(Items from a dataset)
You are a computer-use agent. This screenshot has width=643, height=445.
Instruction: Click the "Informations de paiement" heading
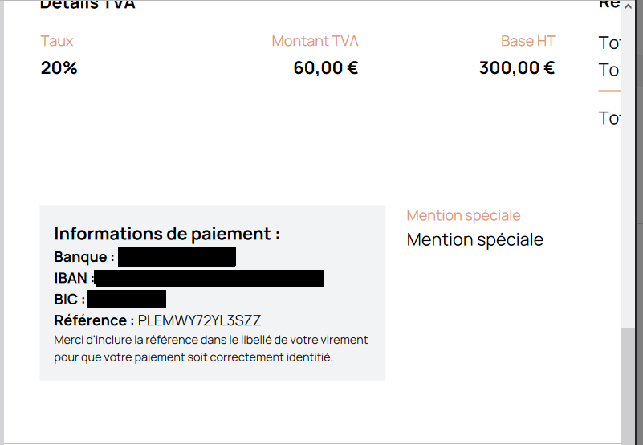[x=166, y=234]
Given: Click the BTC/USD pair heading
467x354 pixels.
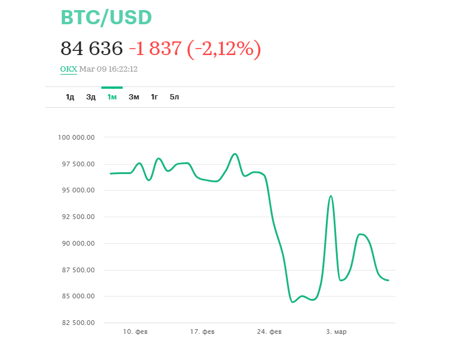Looking at the screenshot, I should point(107,18).
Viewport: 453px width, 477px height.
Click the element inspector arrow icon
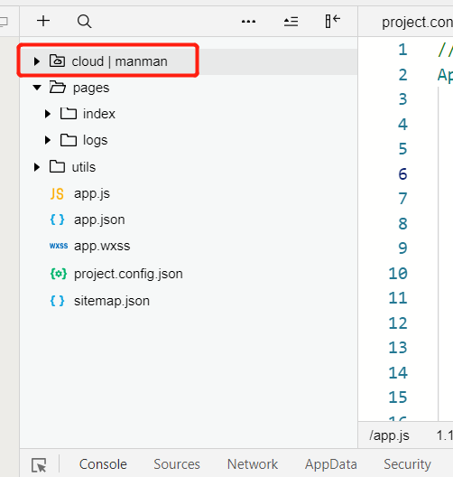(x=39, y=465)
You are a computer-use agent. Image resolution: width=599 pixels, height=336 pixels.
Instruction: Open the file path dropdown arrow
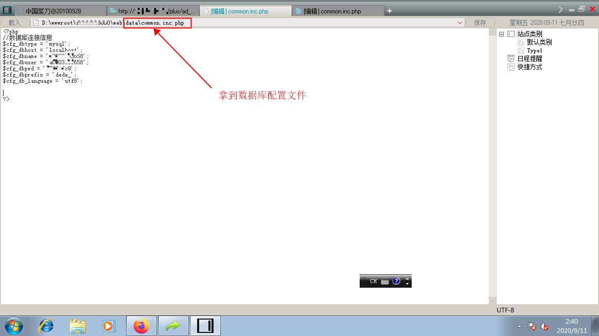pyautogui.click(x=460, y=23)
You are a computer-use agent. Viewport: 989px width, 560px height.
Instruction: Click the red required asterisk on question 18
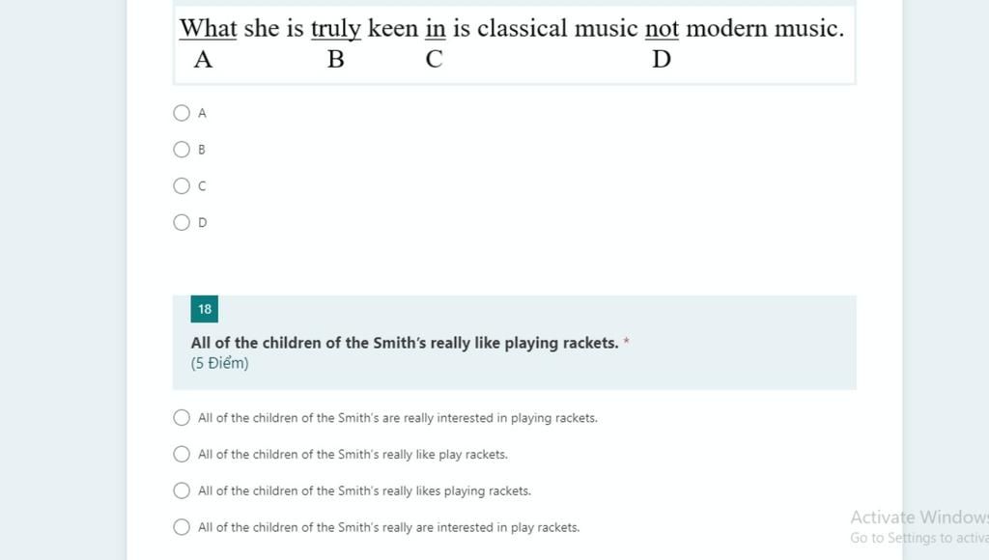click(626, 342)
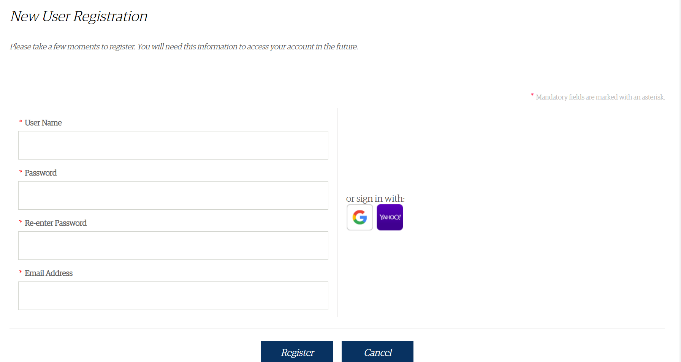Click the Email Address label text
The width and height of the screenshot is (681, 362).
49,273
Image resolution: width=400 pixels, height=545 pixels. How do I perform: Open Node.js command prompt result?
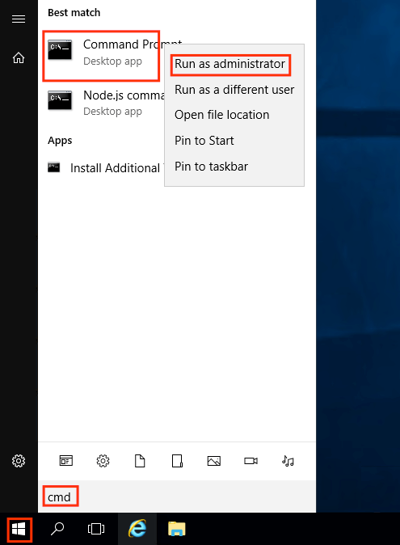[104, 103]
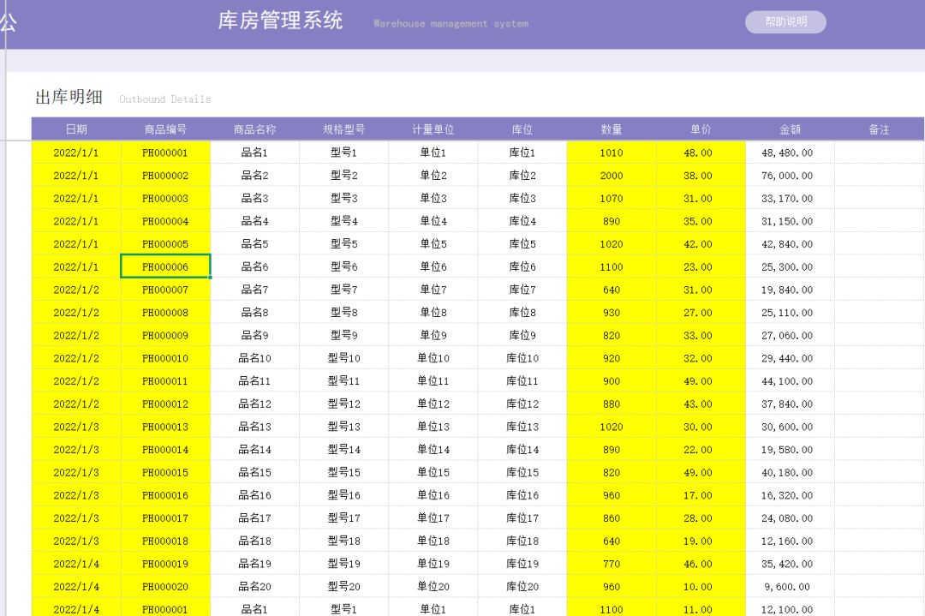This screenshot has height=616, width=925.
Task: Click the 出库明细 section title
Action: pos(69,98)
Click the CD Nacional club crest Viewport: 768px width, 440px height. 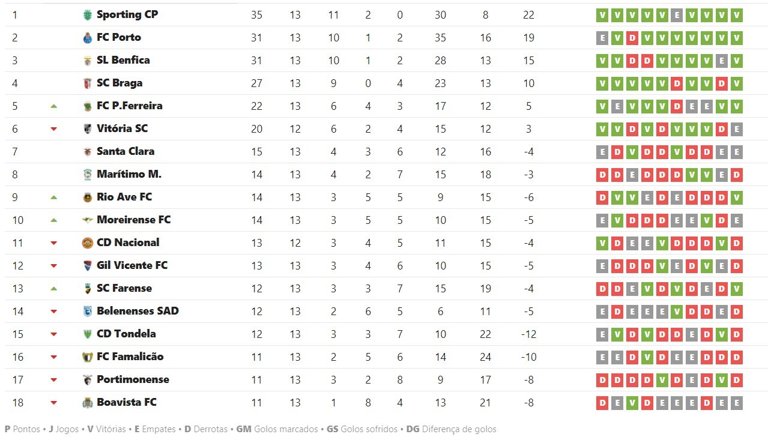pyautogui.click(x=88, y=243)
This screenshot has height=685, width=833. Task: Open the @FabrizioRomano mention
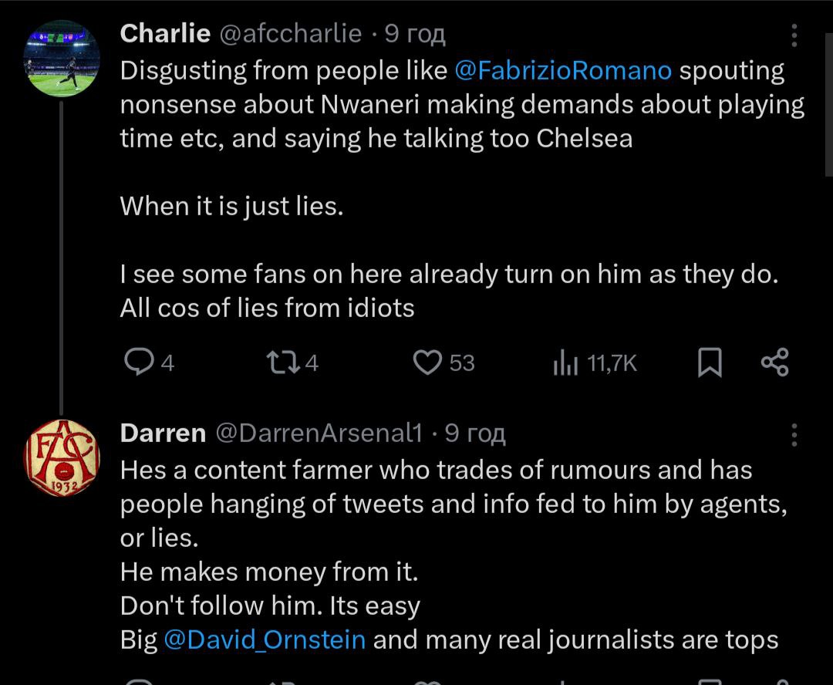click(x=563, y=70)
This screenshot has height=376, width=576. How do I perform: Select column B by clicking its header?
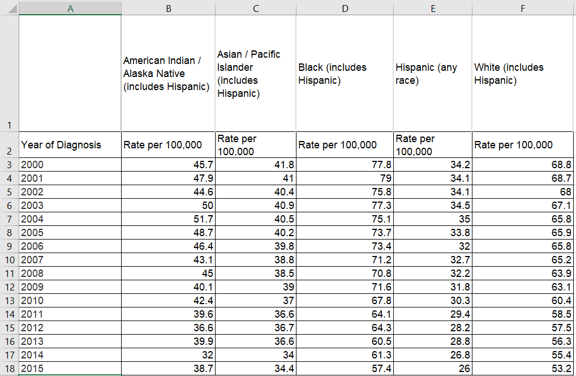coord(167,8)
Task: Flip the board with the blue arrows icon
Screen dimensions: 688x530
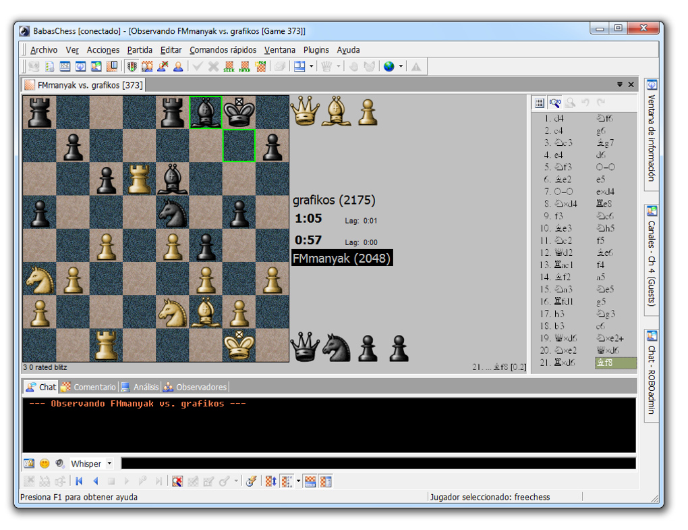Action: 270,481
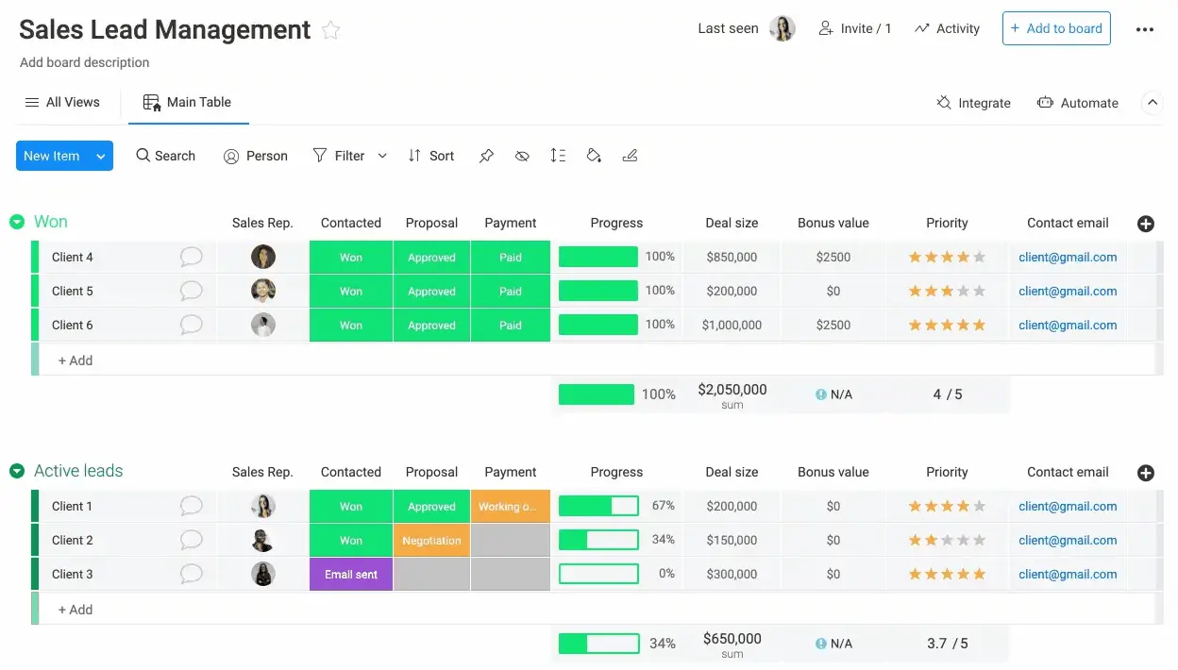
Task: Expand the Filter options arrow
Action: [382, 156]
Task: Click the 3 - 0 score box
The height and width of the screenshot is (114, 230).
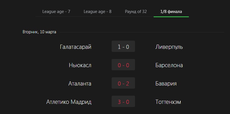Action: coord(123,101)
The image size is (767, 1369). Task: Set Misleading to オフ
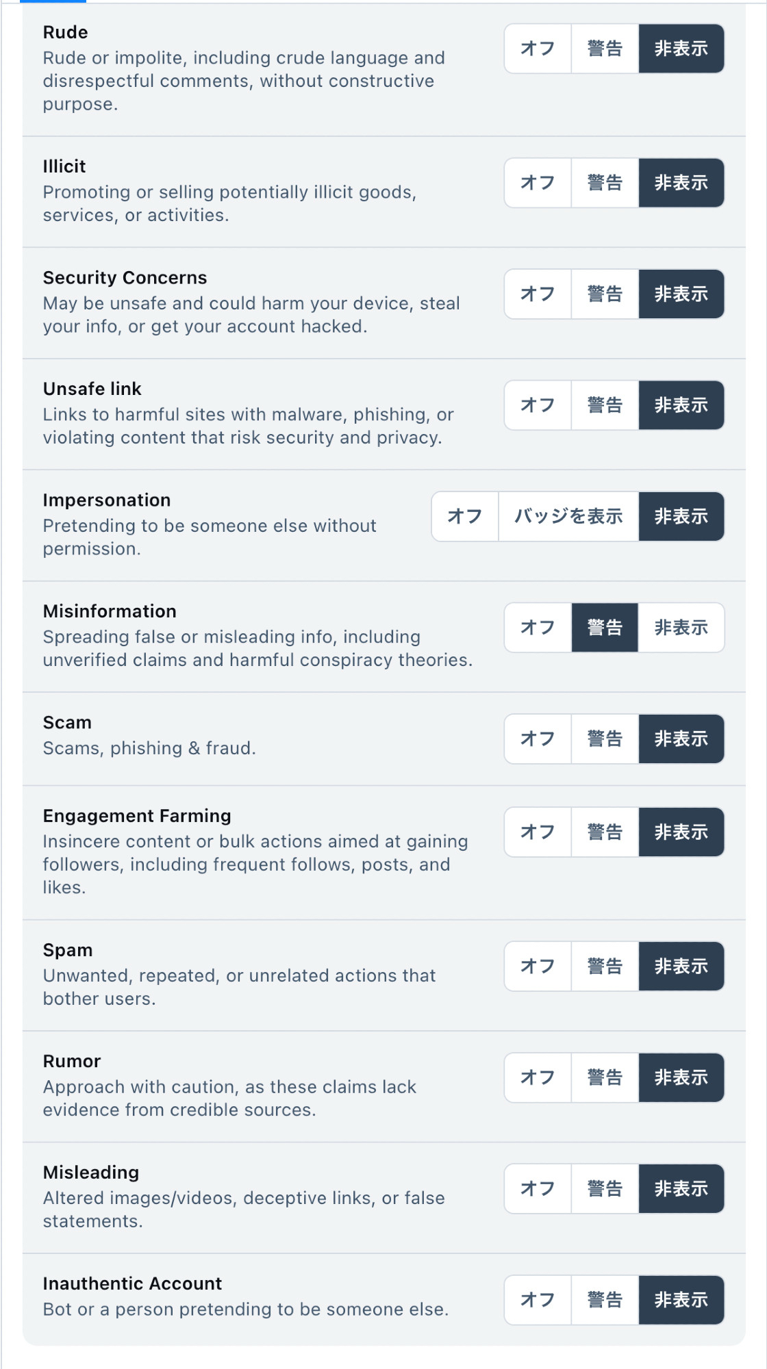pos(538,1188)
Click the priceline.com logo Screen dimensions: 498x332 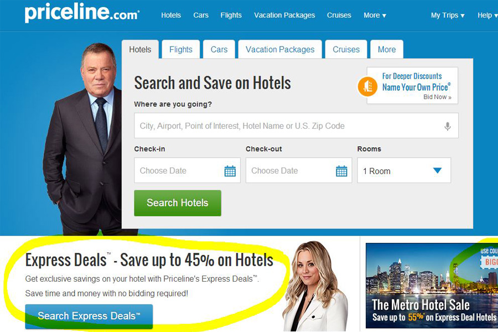tap(82, 13)
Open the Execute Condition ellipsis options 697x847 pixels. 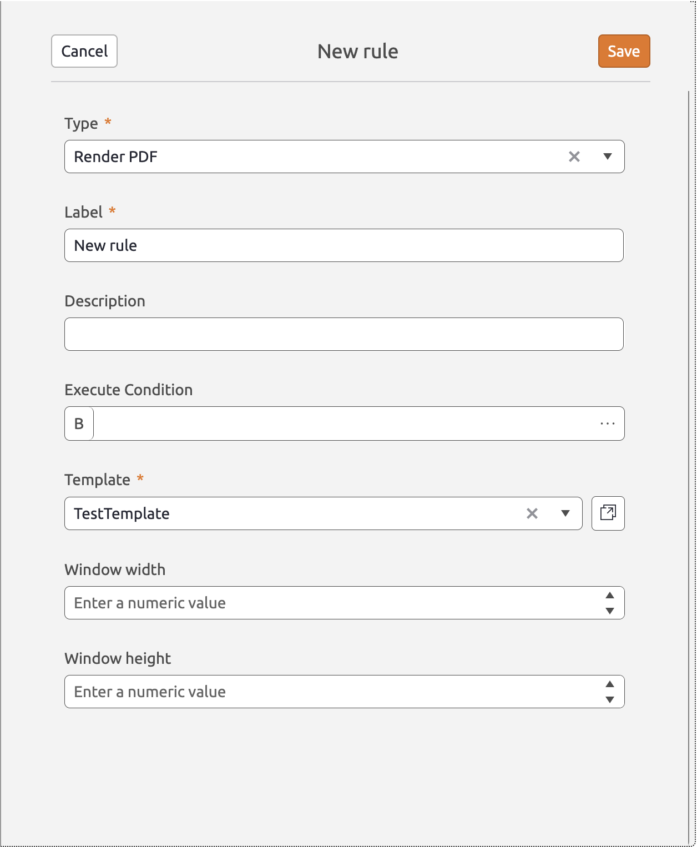click(x=608, y=423)
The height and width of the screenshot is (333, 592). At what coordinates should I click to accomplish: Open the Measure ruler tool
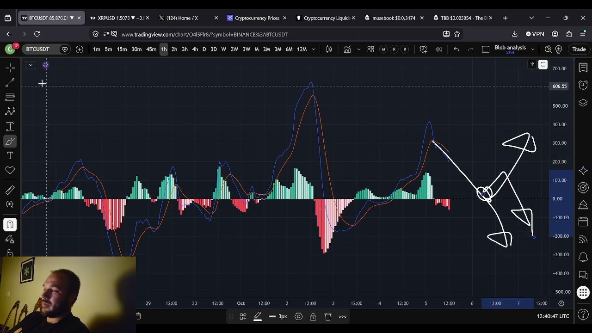10,190
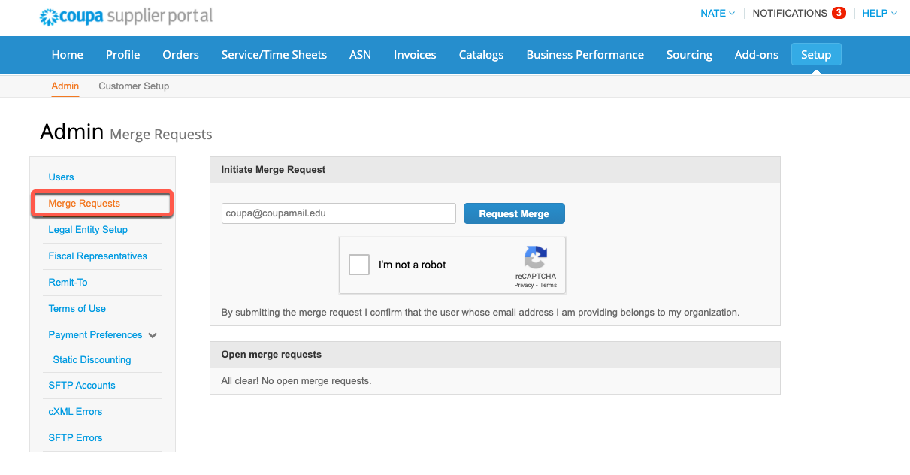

Work item:
Pull out every line of the records that includes the string "computer".

Answer for this exercise:
You are a computer-use agent. This screenshot has width=643, height=445.
You are a computer-use agent. Image resolution: width=599 pixels, height=336 pixels.
You are a computer-use agent. Viewport: 989px width, 560px height.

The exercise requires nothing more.